Michel Soskine presents in his gallery in Madrid and in ARCOmadrid, the first solo show in Spain of the Cuban artist Abel Barroso (Pinar del Río, 1971). The exhibition includes an installation, 11 "sculptures - objects" of wood and a dozen ink drawings and collages.
In his "objects - architectures" Barroso who lives in Havana, offers works in which he prints in wood the signs that illustrate the confrontation of man with the invasion of technology, the virtual or real borders of globalization and also the walls of an emigration that has been denied of a dreamed global consumption.
Barroso is part of a generation of artists who renovated aesthetically Cuban printmaking in the early 90's, transforming the traditional woodcut technique into three-dimensional objects. "If on one hand engraving is considered a conservative genre, since I started to build I decided to do something different with the technique, use its language, develop it in the way that interested me, finding new variations... I wanted to revolutionize the base, for example, make three-dimensional prints."
With this manual technique, (the artists uses a specific wood from trees of his home town), he contradicts the actual meaning of the objects created: telephones, computers, cameras- soulless industrial products. The exhibited works conceptualize the human traffic to the borders of a developed world. The crafted images offer at the same time, the contradiction between tropical technology (humorous reference to the Caribbean fruit) and the coldness and the absurdity of global manufacturing.
Works like Visa Monopoly, Wheel of Fortune or Build your own Travel Kit, seem at first sight like toys for children, funny and innocent, but they are in fact games for adults. Barroso uses clever titles and images of global signaling like A Passport, A Visa, The Embassy and A Surveillance Camera, etc ... He reuses the symbols of our Orwellian world to create his own language. His objects require audience participation and like professor Michèle Dalmace explains (specialized in Hispanic Caribbean art) "they refer to the imbalance between some games practiced abroad, deprived of sociability, and the socialized Cuban games."

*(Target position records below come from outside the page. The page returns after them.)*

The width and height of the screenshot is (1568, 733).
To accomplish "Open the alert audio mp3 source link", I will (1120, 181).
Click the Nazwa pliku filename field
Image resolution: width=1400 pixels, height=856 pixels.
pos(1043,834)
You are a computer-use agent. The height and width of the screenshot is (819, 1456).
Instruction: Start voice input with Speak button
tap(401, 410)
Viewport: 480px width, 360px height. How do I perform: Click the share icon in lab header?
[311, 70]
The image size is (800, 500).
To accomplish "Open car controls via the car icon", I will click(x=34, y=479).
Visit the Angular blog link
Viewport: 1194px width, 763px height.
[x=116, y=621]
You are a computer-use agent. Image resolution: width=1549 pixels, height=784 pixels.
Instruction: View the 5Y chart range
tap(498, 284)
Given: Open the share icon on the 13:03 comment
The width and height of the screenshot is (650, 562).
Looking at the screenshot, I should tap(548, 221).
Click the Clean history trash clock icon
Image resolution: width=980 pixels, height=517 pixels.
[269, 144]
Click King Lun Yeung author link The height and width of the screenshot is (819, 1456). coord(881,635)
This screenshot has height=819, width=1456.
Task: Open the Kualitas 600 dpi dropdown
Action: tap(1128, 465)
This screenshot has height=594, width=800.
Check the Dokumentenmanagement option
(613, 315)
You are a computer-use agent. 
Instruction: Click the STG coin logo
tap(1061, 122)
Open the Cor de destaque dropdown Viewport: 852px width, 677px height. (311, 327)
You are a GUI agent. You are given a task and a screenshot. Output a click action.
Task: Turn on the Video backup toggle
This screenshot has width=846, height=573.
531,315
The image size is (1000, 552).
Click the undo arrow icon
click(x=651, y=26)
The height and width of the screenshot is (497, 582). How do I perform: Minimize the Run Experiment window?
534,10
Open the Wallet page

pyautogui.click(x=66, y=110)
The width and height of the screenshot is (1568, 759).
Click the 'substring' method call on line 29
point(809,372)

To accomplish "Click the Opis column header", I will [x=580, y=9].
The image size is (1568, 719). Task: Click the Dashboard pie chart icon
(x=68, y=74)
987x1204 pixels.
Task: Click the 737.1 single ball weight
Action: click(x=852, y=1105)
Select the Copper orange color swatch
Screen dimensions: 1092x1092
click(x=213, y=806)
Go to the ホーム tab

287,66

Barroso’s searches for a social involvement giving the work a human dimension, but ironically he divides society between mazes, fractured spaces, bridges and walls. Borders that act as reminders of the differences between real and mental cities (El Dorado).
The Nonconformist Island, 2011 is trapped between the walls of a labyrinth and controlled by a city of skyscrapers. The apparently cosmopolitan city is instead an exclusive and closed agent. The continuous overflow of water (globalization) causes the disappearance of the small island (independent identities).
Since the Cuban Revolution, the arts have been supported by the institutional system. The first Biennial of Havana in 1984 signaled the opening in Cuba of a decolonized art, ephemeral, outside the channels of distribution and of international trade commitments. The generation of artists from the 90's, to whom Barroso belongs to, went beyond by breaking genders. Barroso moreover uses a sharp sense of humor.
"His entire production deals with the real, material, geopolitical or socio-economic frontiers through polemic topics that affect both Cubans and mankind in general, and the imbalances produced by them. He produces other more paradoxical and at times porous frontiers that suggest resistance and losses, and which emerge between the reality of daily life and desire, making the local social condition the starting point for emotional and conceptual perception." (Michèle Dalmace)
Barroso studied at El Instituto Superior de Arte in Havana in 1995, and has exhibited in several galleries in Cuba and abroad. Public collections include amongst others MoMA, the Bacardi Foundation, Wilfredo Lam Centre (Cuba) and The Blanton Museum of Art, University of Austin, Texas. In May, the National Museum of Fine Arts in Havana will be presenting his first solo show during the city’s Biennale.